The chamber 110 provides a space in which substrate processing is performed. The inside of the chamber may be in a vacuum state, and a plasma may be generated in the chamber to efficiently perform substrate processing. The chamber 110 may include an exhaust unit 210 for exhausting gas. For example, the exhaust unit 210 may be disposed in a lower portion of the chamber 110. Also, the chamber 110 may be formed of various materials such as metal, ceramic, glass, polymer, and compound. The cavity 110 may have a right-angled shape, an arched shape, a cylindrical shape, and the like.
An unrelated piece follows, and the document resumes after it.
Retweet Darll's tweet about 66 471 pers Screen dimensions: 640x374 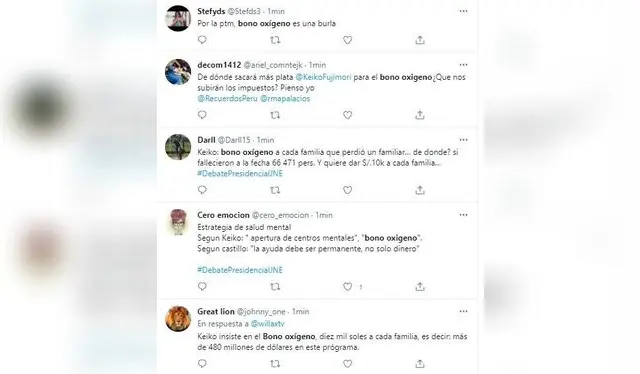tap(275, 190)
The processing gas supply line 120 supplies a processing gas from a processing gas supply source (not shown) to the chamber 110. The process gas may include an etching gas and a source gas for depositing a thin film. Here, the processing gas supply line 120 may supply an etching gas when an etching process is performed, and a source gas for depositing a thin film when performing a thin film deposition process. That is, the processing gas supply line 120 may supply a processing gas suitable for a substrate processing purpose. The etching gas may include a natural oxide etching gas such as nitrogen trifluoride (NF ₃ ) and ammonia. The source gas used to deposit the thin film may include a silicon deposition gas, such as monosilane (SiH ₄ ) and phosphine (PH ₃ ). The gas may be appropriately selected according to the kind of the thin film to be deposited. In addition, an inert gas such as hydrogen (H ₂ ), nitrogen (N ₂ ), and argon (Ar) may be supplied as the processing gas together with an etching gas or a source gas for depositing a thin film.

The first diffusion plate 130 distributes a processing gas. Injection of process gas The access hole 131 may be defined in an edge portion of the first diffusion plate 130. Since the processing gas is distributed and injected through the first diffusion plate 130, the processing gas can reach the substrate 10 uniformly. To uniformly distribute the processing gas, the processing gas supply line 120 may be disposed in a central portion of the chamber 110. In this case, when the injection hole 131 is defined in the center portion, a relatively large amount of processing gas may be injected from the center portion communicating with the processing gas supply line 120 when compared with other portions. Therefore, the amount of the processing gas reaching the substrate 10 may be uneven depending on the position, and further, the substrate processing via the processing gas may be performed unevenly depending on the position. However, similar to the exemplary embodiment, when the injection holes 131 are defined in the edge portion, the processing gas may be uniformly distributed and injected by bypassing without communicating with the processing gas supply line 120, thereby allowing the processing gas Reach the substrate 10 uniformly. The precise position, injection direction, and number of the injection holes 131 can be appropriately determined so that the processing gas flows uniformly in the chamber 110.

The substrate support 140 may be disposed facing the first diffusion plate 130 to support the substrate 10. The substrate support 140 may be disposed in an inner lower portion of the chamber to support the substrate 10. In addition, the substrate support 140 may include a rechargeable electrostatic chuck, so that the substrate 10 is supported by the substrate support 140 and the substrate is maintained in an electrostatic state.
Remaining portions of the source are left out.